Steve, Sean, and Dave celebrate the latest species. Interestingly, or not, the fish turned out to be a dwarf whipray, not the longtail ray I thought it would be, so there is still at least one more species out there for me in Singapore. How the heck did Jimmy know something this small could inhale a whole prawn?


Handle with care, and never, ever, put this in your pants.

I dare say my Saturday night was a touch less vibrant than my Friday. From what I remember, I went face down in a room-service Caesar salad at around 9 and that was it for my evening.

Dave had a interesting plan for us on Sunday. The destination was Palau Ubin, a small island on the north end of Singapore. Dave has a connection there who owns a disused shrimp farm, and these ponds, which flood and ebb with the tide, have attracted quite a variety of species, most of which Dave doesn’t care about, because they are small and do not attack expensive lures. This was the first place I ever fished with Dave, and while I had pulled two species out of the place, we also knew there were swamp eels – these would be the target for the day.

In order to catch the eels, I set up a couple of bottom baits and waited. I immediately had a false alarm – a small barramundi took off with the bait. As amped-up as I was, even I knew something that fast couldn’t be an eel, so I had fun fighting it and then set up the eel rods again.


A barramundi. A 2005 line class record on this species was my first world record ever.


May 25, 2005 – Thailand. My first world record. To be clear, this is not a big barramundi. They had just opened up 80# line class on the species, and Jean-Francois Helias rarely misses an opportunity like that.

While I was still waiting for the eels, I noticed some mudskippers along the shore. Mudskippers, a fascinating creature that can breathe in air as well as water, frequent muddy shorelines in the region and are maddeningly difficult to catch. They will chase baits for some distance, running on their modified pectoral fins, but getting them to bite is another problem. (And when they do bite, they often fall off the hook while you are swinging them up on the shore.) But I had plenty of time, and I worked at it for more than an hour, losing two that were inches from my hand. But finally, I launched one over my shoulder, chased it down, and took pictures. It turned out to be a yellowspotted mudskipper, and this was a new species. The day was a triumph.

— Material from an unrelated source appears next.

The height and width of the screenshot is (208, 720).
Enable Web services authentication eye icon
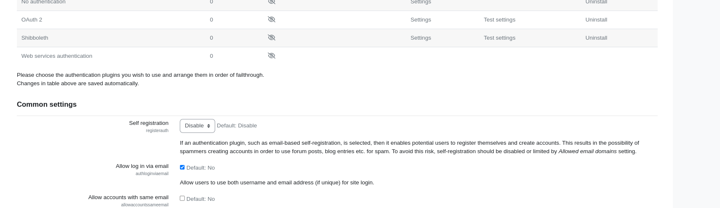click(272, 56)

This made my day a triumph. And some people say I have low standards, at least until they meet Marta. Then they question her standards.

I went back to the eels for a couple of hours, but they would not cooperate. I recognized that this would be more of a nighttime thing, and I can’t necessarily say I was looking forward to braving the mosquitoes just to catch a swamp eel. As we were getting ready to head home, I broke out a sabiki rig and fished the shoreline for a few minutes. Along with the regular ponyfish and puffers, I got one very surprising fish – a duckbill sleeper. That was two for the day, three for the weekend, and life was good. My lifetime total had crept up to around 1518.

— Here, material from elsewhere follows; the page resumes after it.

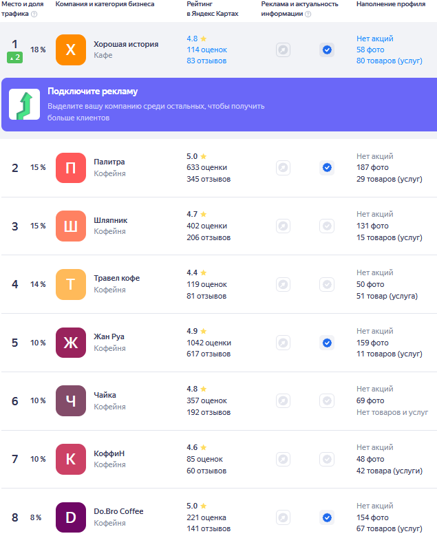Open "80 товаров (услуг)" link
Image resolution: width=437 pixels, height=547 pixels.
pyautogui.click(x=389, y=61)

The duckbill sleeper. I’ve caught members of this family as far afield as Thailand and Belize. The head is on the right. Look carefully.

And so we packed it in, grabbed some cold sodas for the road, and caught the 10 minute ferry back to the mainland.

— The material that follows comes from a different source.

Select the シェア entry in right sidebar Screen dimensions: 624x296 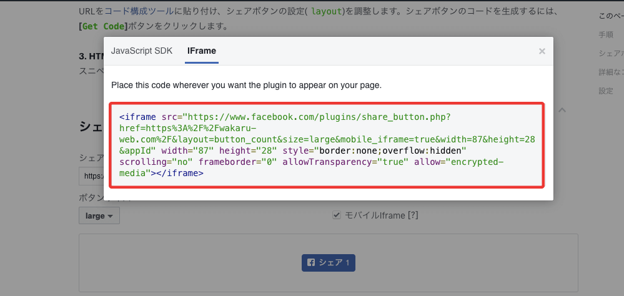tap(610, 53)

The guys waiting at the ferry dock.

Singapore had produced three more new – if unexpected – species for me, all through the kindness and tireless efforts of Jimmy, Dave, and their friends. I couldn’t wait to return and chase the longtail ray, and I even knew when I would be back – October. But before I could worry about that, I had other challenges to face. The next morning, I was heading out for five days in a desolate strip of jungle in western Thailand, where, I dare say, conditions would be a bit more difficult.